Back in 1992, my boss at Florida Public Radio gave me a choice: I could focus my coverage on our earlier-than-usual legislative session on the lawmakers' task of drawing the new political boundaries in the state for both the legislative and congressional districts, or I could cover the state budget. I absolutely detest "number stories", and I have always enjoyed maps, so I thought this was a pretty easy pick. Now, I suffer from Post Traumatic Stress Disorder from witnessing what was the worst-of-the-worst of the legislative sausage making process!
That 1992 session was the beginning of the turn that Florida has taken toward having a public that is mostly registered Democrats and yet has a state legislature that is disproportionately Republican. How, oh how, did this happen? Easy. Republicans made an unholy alliance with African-American and Hispanic lawmakers who argued for more minority-majority districts. This led to “bleaching” many parts of the state. Blacks, who usually vote for Democrats, were being lumped together through the craziest configurations to create districts that would “guarantee” the election of an African-American. It also meant that there were lots of very white and Republican areas now concentrated and able to elect several knuckle-dragging neo-cons to the state legislature. The session was marked by accusations and name-calling: "uppity Spics" and labeling the white male Democratic leadership of the House of Representatives "Pharaoh". (This from now Democratic Congresswoman Corrine Brown who proclaimed, "Peter and Peter: let my people GO!")

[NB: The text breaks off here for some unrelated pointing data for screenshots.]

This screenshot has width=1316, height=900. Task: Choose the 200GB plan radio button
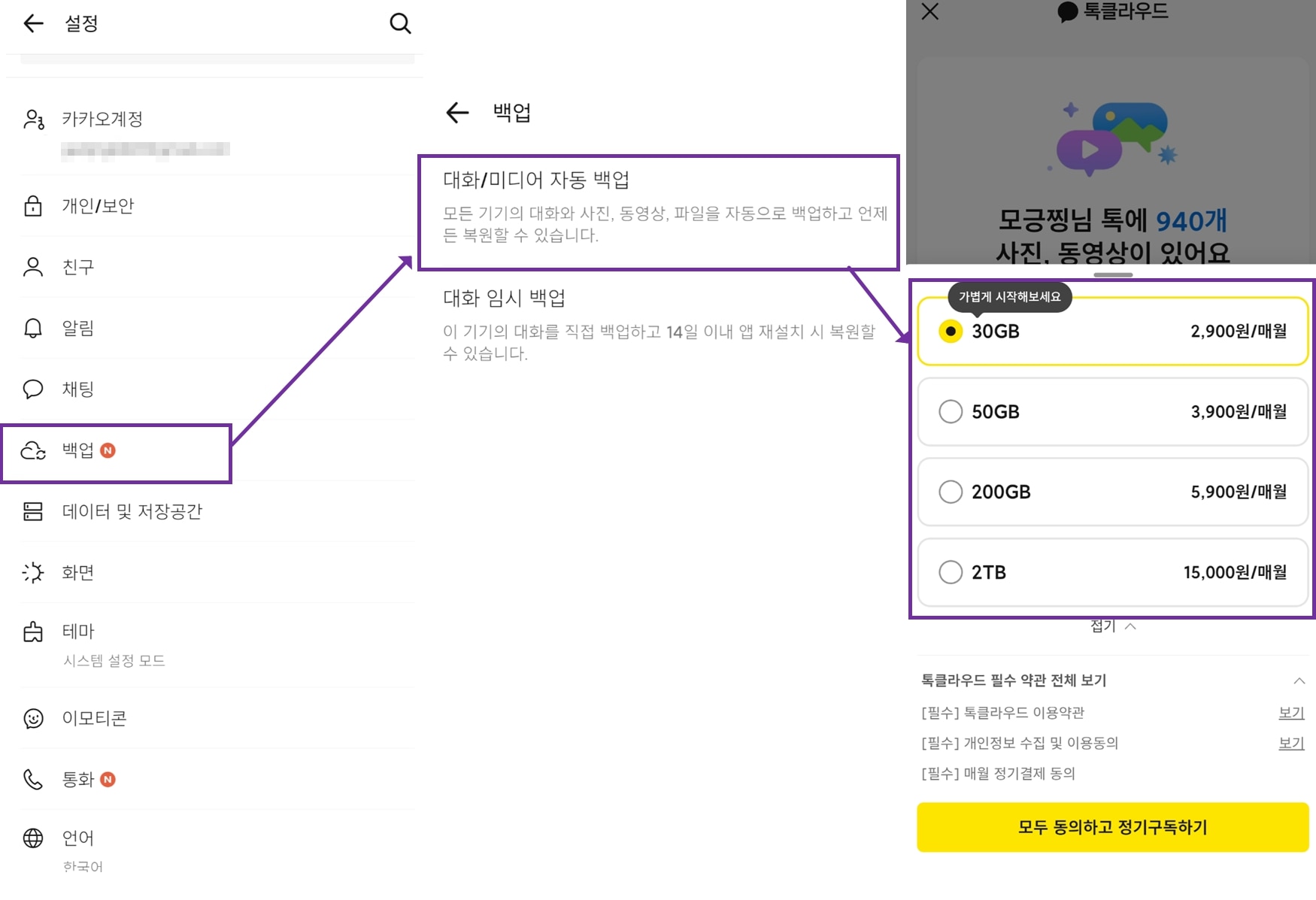point(951,492)
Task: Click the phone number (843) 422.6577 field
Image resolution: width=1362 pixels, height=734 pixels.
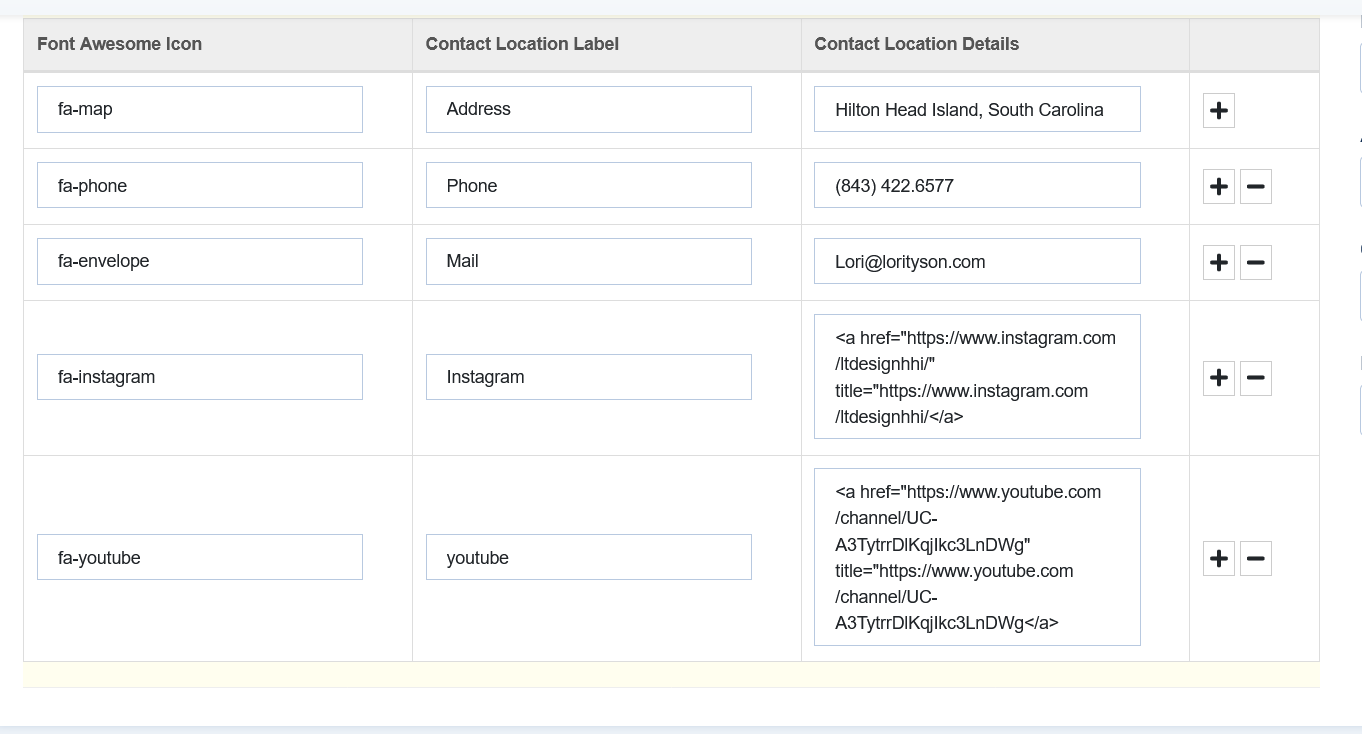Action: (x=976, y=185)
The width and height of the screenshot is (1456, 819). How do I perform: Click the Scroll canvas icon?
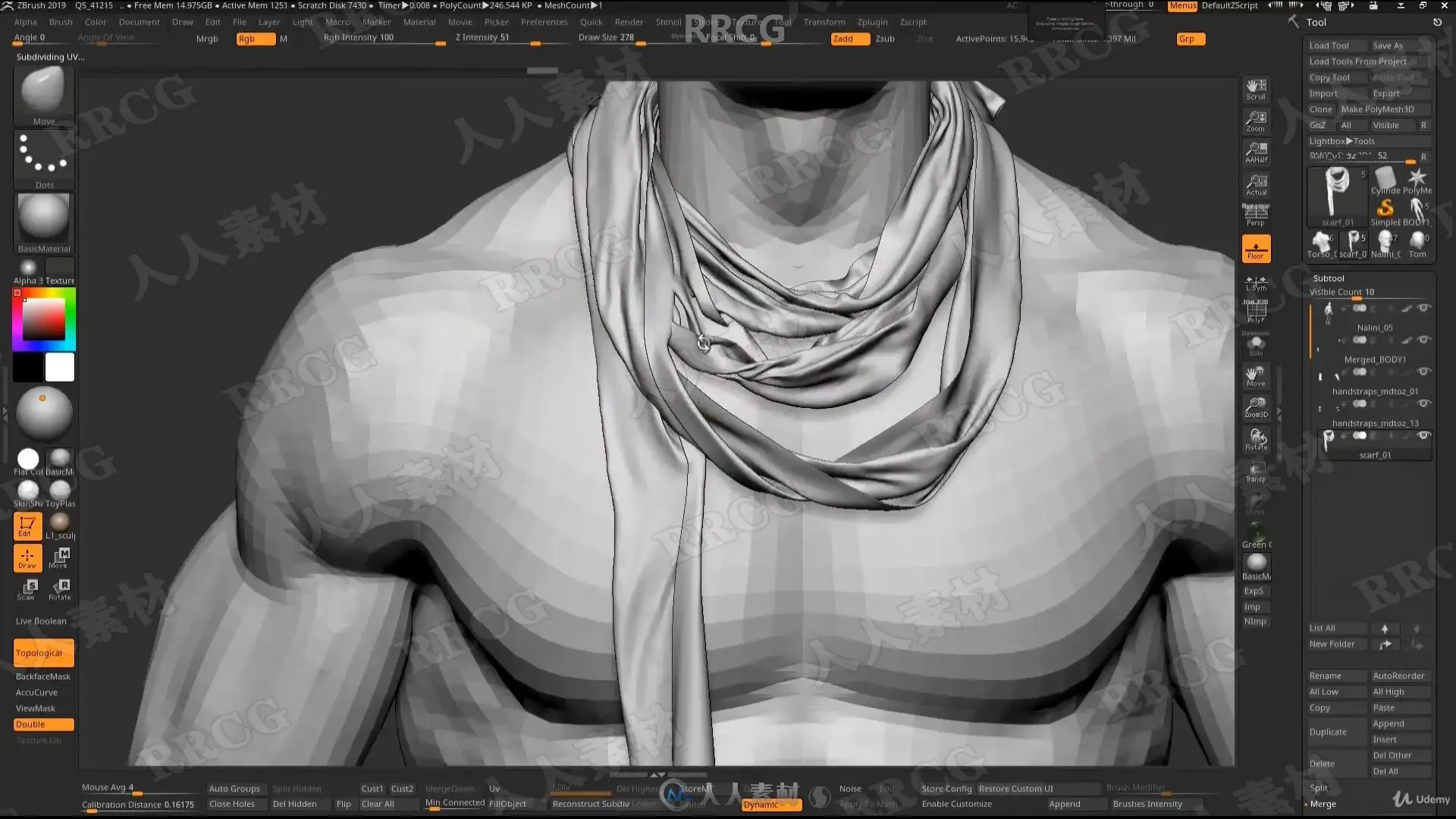[1256, 89]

The most telling comment I heard during the debate was when then-State Rep. Betty Holzendorf was whining outside the federal courthouse in Tallahassee, “I just care about MY district.” Clearly, for the members of the state legislature, this wasn’t about you and me: it was about them keeping their seat and cherry-picking who would be the most likely people to vote for them.
Amendments Five and Six take up the clarion call of many public interest groups that have long advocated that legislative and congressional districts should try to keep communities together in compact and contiguous districts. What that means is that we shouldn't be drawing district lines along highways so that we can pick up a neighborhood of African Americans living in a county and put them in a district with African Americans who live in a county over 150 miles away in the wrong-headed thought that, somehow, this will yield an African-American candidate. It might do that, but it's been shown over and over that white voters WILL cast ballots for black candidates; hence it makes more sense to keep communities in tact and thus allow places like Tallahassee to have stronger representation.
For people who are LGBT, this is an extremely important issue. We are not a protected class; even though people have the ability to pinpoint neighborhoods, most of us don't live in a gay ghetto. But we are one group of citizens who have suffered from the skewed lines that have elected a majority Republican legislature. The GOP-controlled chambers have squashed almost every pro-gay bill that has been proposed in the past fifteen years. The anti-bullying bill could be seen as the exception; however, that legislation did NOT specifically offer protection to students being harassed for their sexual orientation and gender identity. Why? Because the Republicans wouldn't allow that in the bill. And while I do not accept that Democrats will pass lots of gay-friendly legislation, they aren't as nasty as the neo-cons in their speech about gays. And, as I have expressed over and over, words DO matter.
The state legislators have shown that they are incapable of doing this important work of drawing district lines that are fair to the population. It's time to clip their wings by putting some stricter rules in place. Vote Yes on Five and Six.